Work task:
Retype all of the records precisely.

Stored records:

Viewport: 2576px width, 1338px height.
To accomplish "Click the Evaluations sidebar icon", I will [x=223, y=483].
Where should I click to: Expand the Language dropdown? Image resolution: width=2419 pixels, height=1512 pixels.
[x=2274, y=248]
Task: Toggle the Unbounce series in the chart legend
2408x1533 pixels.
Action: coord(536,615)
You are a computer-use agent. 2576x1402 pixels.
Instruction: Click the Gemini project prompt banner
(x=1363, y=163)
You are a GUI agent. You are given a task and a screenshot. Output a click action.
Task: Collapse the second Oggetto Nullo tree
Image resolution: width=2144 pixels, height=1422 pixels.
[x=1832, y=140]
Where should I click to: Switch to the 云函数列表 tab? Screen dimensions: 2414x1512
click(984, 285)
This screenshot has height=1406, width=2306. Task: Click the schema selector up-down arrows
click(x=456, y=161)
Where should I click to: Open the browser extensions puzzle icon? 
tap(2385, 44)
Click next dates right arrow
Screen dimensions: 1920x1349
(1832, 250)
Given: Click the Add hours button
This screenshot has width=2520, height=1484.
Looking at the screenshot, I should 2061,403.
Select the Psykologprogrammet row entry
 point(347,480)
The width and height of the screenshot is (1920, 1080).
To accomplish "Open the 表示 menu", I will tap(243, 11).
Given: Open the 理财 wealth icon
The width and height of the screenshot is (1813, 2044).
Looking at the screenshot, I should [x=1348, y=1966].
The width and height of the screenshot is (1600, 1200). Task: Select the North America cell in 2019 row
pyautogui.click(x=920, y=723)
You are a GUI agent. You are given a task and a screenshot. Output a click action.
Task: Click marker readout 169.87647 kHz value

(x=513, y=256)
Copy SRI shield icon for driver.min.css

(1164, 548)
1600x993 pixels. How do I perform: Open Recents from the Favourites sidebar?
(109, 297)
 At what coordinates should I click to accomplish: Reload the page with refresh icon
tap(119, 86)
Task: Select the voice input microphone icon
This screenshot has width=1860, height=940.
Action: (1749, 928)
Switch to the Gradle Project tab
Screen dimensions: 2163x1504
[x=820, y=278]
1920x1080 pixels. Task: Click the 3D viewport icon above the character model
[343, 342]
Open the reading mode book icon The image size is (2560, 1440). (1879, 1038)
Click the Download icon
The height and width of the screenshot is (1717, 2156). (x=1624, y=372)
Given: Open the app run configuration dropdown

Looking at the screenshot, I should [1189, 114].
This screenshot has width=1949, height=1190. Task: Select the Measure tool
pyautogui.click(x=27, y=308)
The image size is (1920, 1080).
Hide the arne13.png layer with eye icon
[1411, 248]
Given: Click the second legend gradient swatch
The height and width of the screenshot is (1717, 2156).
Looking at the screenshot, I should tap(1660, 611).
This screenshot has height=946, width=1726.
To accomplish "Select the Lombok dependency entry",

Response:
Viewport: 2576px width, 1338px height.
To accomplish "Click the Evaluations sidebar icon", I will [x=223, y=483].
Where should I click to: Expand the Language dropdown? Image resolution: width=2419 pixels, height=1512 pixels.
[x=2274, y=248]
Task: Toggle the Unbounce series in the chart legend
2408x1533 pixels.
Action: coord(536,615)
You are a computer-use agent. 2576x1402 pixels.
Instruction: Click the Gemini project prompt banner
(x=1363, y=163)
You are a GUI agent. You are given a task and a screenshot. Output a click action.
Task: Collapse the second Oggetto Nullo tree
Image resolution: width=2144 pixels, height=1422 pixels.
[x=1832, y=140]
Where should I click to: Switch to the 云函数列表 tab? Screen dimensions: 2414x1512
click(984, 285)
This screenshot has height=1406, width=2306. Task: Click the schema selector up-down arrows
click(x=456, y=161)
Where should I click to: Open the browser extensions puzzle icon? 
tap(2385, 44)
Click next dates right arrow
Screen dimensions: 1920x1349
(1832, 250)
Given: Click the Add hours button
This screenshot has width=2520, height=1484.
Looking at the screenshot, I should 2061,403.
Select the Psykologprogrammet row entry
 point(347,480)
The width and height of the screenshot is (1920, 1080).
To accomplish "Open the 表示 menu", I will tap(243, 11).
Given: Open the 理财 wealth icon
The width and height of the screenshot is (1813, 2044).
Looking at the screenshot, I should [x=1348, y=1966].
The width and height of the screenshot is (1600, 1200). Task: Select the North America cell in 2019 row
pyautogui.click(x=920, y=723)
You are a GUI agent. You are given a task and a screenshot. Output a click action.
Task: Click marker readout 169.87647 kHz value

(x=513, y=256)
Copy SRI shield icon for driver.min.css

(1164, 548)
1600x993 pixels. How do I perform: Open Recents from the Favourites sidebar?
(109, 297)
 At what coordinates should I click to accomplish: Reload the page with refresh icon
tap(119, 86)
Task: Select the voice input microphone icon
This screenshot has width=1860, height=940.
Action: (1749, 928)
Switch to the Gradle Project tab
Screen dimensions: 2163x1504
[x=820, y=278]
1920x1080 pixels. Task: Click the 3D viewport icon above the character model
[343, 342]
Open the reading mode book icon The image size is (2560, 1440). (1879, 1038)
Click the Download icon
The height and width of the screenshot is (1717, 2156). (x=1624, y=372)
Given: Open the app run configuration dropdown

Looking at the screenshot, I should [1189, 114].
This screenshot has width=1949, height=1190. Task: Select the Measure tool
pyautogui.click(x=27, y=308)
The image size is (1920, 1080).
Hide the arne13.png layer with eye icon
[1411, 248]
Given: Click the second legend gradient swatch
The height and width of the screenshot is (1717, 2156).
Looking at the screenshot, I should tap(1660, 611).
This screenshot has height=946, width=1726.
To accomplish "Select the Lombok dependency entry",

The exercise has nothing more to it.